Lines of data:
<<<<

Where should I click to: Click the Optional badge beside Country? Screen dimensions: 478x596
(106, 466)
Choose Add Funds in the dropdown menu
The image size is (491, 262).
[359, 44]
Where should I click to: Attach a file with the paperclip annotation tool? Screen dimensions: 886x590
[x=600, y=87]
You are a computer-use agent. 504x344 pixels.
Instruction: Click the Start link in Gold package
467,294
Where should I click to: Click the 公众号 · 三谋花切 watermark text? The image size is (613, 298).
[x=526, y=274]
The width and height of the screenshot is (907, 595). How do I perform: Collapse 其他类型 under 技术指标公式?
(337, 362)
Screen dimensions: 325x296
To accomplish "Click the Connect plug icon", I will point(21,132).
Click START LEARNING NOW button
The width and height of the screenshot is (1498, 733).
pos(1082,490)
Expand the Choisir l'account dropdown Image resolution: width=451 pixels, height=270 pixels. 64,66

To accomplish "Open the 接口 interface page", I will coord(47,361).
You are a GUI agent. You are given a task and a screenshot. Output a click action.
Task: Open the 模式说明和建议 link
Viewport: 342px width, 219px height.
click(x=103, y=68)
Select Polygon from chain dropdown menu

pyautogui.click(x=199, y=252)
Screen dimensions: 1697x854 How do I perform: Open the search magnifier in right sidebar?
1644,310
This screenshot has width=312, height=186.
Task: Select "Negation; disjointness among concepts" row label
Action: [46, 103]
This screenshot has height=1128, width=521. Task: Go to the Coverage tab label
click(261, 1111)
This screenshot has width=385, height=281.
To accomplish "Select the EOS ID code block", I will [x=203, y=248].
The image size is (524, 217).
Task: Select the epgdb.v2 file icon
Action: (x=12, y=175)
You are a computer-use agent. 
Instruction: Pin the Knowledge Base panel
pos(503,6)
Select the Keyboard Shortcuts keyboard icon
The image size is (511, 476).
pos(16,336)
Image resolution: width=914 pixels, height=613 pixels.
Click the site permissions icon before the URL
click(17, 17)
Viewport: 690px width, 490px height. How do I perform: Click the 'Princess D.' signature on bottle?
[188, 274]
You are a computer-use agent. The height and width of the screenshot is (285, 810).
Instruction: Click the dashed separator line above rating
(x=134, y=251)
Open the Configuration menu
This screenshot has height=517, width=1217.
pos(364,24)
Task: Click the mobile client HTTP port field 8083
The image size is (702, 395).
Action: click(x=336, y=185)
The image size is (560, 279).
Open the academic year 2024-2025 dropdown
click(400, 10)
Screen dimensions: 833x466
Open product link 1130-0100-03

>>>>

CHALLENGE => Edit the data from the line containing "The image size is (560, 279)." through the end, changing "academic year" to "school year" and leaving everything else as it is.

CORRECT RESULT =>
The image size is (560, 279).
Open the school year 2024-2025 dropdown
click(400, 10)
Screen dimensions: 833x466
Open product link 1130-0100-03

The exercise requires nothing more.